* _Problem requirements_: Reproduce the following records line for line, with no changes.

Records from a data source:
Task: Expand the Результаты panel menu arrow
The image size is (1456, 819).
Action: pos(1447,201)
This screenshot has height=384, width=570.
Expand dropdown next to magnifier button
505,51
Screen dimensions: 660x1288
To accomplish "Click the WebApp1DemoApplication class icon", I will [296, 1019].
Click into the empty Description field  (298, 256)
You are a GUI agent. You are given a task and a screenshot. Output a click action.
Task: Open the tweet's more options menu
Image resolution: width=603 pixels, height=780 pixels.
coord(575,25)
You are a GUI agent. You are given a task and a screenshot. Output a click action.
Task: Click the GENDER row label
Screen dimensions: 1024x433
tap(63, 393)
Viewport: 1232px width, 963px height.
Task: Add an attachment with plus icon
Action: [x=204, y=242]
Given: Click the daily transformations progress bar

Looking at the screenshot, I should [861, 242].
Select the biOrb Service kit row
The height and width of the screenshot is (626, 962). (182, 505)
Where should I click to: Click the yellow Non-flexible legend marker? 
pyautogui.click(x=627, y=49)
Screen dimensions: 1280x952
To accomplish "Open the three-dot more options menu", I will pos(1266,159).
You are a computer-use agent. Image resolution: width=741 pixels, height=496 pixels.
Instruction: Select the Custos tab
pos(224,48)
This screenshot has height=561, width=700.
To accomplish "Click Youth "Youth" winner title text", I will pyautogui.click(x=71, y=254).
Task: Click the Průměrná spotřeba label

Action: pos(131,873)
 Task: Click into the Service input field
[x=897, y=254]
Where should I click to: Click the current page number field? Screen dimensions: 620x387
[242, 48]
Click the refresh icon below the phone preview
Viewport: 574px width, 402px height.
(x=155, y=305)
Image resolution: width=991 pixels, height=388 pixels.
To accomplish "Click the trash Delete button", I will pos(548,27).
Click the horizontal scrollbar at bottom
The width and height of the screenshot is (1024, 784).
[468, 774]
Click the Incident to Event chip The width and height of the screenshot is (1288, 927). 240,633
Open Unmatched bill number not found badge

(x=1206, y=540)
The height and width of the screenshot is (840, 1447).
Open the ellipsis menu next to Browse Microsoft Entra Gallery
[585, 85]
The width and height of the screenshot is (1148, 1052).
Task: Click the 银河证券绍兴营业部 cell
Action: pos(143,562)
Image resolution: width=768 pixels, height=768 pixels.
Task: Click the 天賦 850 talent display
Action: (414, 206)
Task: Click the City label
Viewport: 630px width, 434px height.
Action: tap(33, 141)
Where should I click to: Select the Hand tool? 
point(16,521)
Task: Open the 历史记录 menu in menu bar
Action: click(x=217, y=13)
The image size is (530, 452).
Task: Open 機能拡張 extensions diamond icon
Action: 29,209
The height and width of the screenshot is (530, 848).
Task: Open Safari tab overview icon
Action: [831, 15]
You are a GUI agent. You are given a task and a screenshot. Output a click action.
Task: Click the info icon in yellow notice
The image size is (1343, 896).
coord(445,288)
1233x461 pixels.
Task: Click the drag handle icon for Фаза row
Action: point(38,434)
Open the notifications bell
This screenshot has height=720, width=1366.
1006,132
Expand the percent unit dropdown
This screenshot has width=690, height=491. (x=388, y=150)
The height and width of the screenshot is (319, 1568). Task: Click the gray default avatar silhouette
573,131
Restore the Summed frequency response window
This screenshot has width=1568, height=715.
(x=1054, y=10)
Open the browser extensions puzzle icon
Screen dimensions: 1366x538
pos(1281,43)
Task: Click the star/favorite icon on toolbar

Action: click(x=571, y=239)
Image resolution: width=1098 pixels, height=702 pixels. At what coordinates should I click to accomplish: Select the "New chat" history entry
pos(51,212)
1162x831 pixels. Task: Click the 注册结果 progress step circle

* _Solution below_:
Task: Expand the Результаты panel menu arrow
The image size is (1456, 819).
Action: pos(1447,201)
This screenshot has height=384, width=570.
Expand dropdown next to magnifier button
505,51
Screen dimensions: 660x1288
To accomplish "Click the WebApp1DemoApplication class icon", I will [296, 1019].
Click into the empty Description field  (298, 256)
You are a GUI agent. You are given a task and a screenshot. Output a click action.
Task: Open the tweet's more options menu
Image resolution: width=603 pixels, height=780 pixels.
coord(575,25)
You are a GUI agent. You are given a task and a screenshot. Output a click action.
Task: Click the GENDER row label
Screen dimensions: 1024x433
tap(63, 393)
Viewport: 1232px width, 963px height.
Task: Add an attachment with plus icon
Action: [x=204, y=242]
Given: Click the daily transformations progress bar

Looking at the screenshot, I should [861, 242].
Select the biOrb Service kit row
The height and width of the screenshot is (626, 962). (182, 505)
Where should I click to: Click the yellow Non-flexible legend marker? 
pyautogui.click(x=627, y=49)
Screen dimensions: 1280x952
To accomplish "Open the three-dot more options menu", I will pos(1266,159).
You are a computer-use agent. Image resolution: width=741 pixels, height=496 pixels.
Instruction: Select the Custos tab
pos(224,48)
This screenshot has height=561, width=700.
To accomplish "Click Youth "Youth" winner title text", I will pyautogui.click(x=71, y=254).
Task: Click the Průměrná spotřeba label

Action: pos(131,873)
 Task: Click into the Service input field
[x=897, y=254]
Where should I click to: Click the current page number field? Screen dimensions: 620x387
[242, 48]
Click the refresh icon below the phone preview
Viewport: 574px width, 402px height.
(x=155, y=305)
Image resolution: width=991 pixels, height=388 pixels.
To accomplish "Click the trash Delete button", I will pos(548,27).
Click the horizontal scrollbar at bottom
The width and height of the screenshot is (1024, 784).
[468, 774]
Click the Incident to Event chip The width and height of the screenshot is (1288, 927). 240,633
Open Unmatched bill number not found badge

(x=1206, y=540)
The height and width of the screenshot is (840, 1447).
Open the ellipsis menu next to Browse Microsoft Entra Gallery
[585, 85]
The width and height of the screenshot is (1148, 1052).
Task: Click the 银河证券绍兴营业部 cell
Action: pos(143,562)
Image resolution: width=768 pixels, height=768 pixels.
Task: Click the 天賦 850 talent display
Action: (414, 206)
Task: Click the City label
Viewport: 630px width, 434px height.
Action: tap(33, 141)
Where should I click to: Select the Hand tool? 
point(16,521)
Task: Open the 历史记录 menu in menu bar
Action: click(x=217, y=13)
The image size is (530, 452).
Task: Open 機能拡張 extensions diamond icon
Action: 29,209
The height and width of the screenshot is (530, 848).
Task: Open Safari tab overview icon
Action: [831, 15]
You are a GUI agent. You are given a task and a screenshot. Output a click action.
Task: Click the info icon in yellow notice
The image size is (1343, 896).
coord(445,288)
1233x461 pixels.
Task: Click the drag handle icon for Фаза row
Action: point(38,434)
Open the notifications bell
This screenshot has height=720, width=1366.
1006,132
Expand the percent unit dropdown
This screenshot has width=690, height=491. (x=388, y=150)
The height and width of the screenshot is (319, 1568). Task: Click the gray default avatar silhouette
573,131
Restore the Summed frequency response window
This screenshot has width=1568, height=715.
(x=1054, y=10)
Open the browser extensions puzzle icon
Screen dimensions: 1366x538
pos(1281,43)
Task: Click the star/favorite icon on toolbar

Action: click(x=571, y=239)
Image resolution: width=1098 pixels, height=702 pixels. At what coordinates should I click to accomplish: Select the "New chat" history entry
pos(51,212)
1162x831 pixels. Task: Click the 注册结果 progress step circle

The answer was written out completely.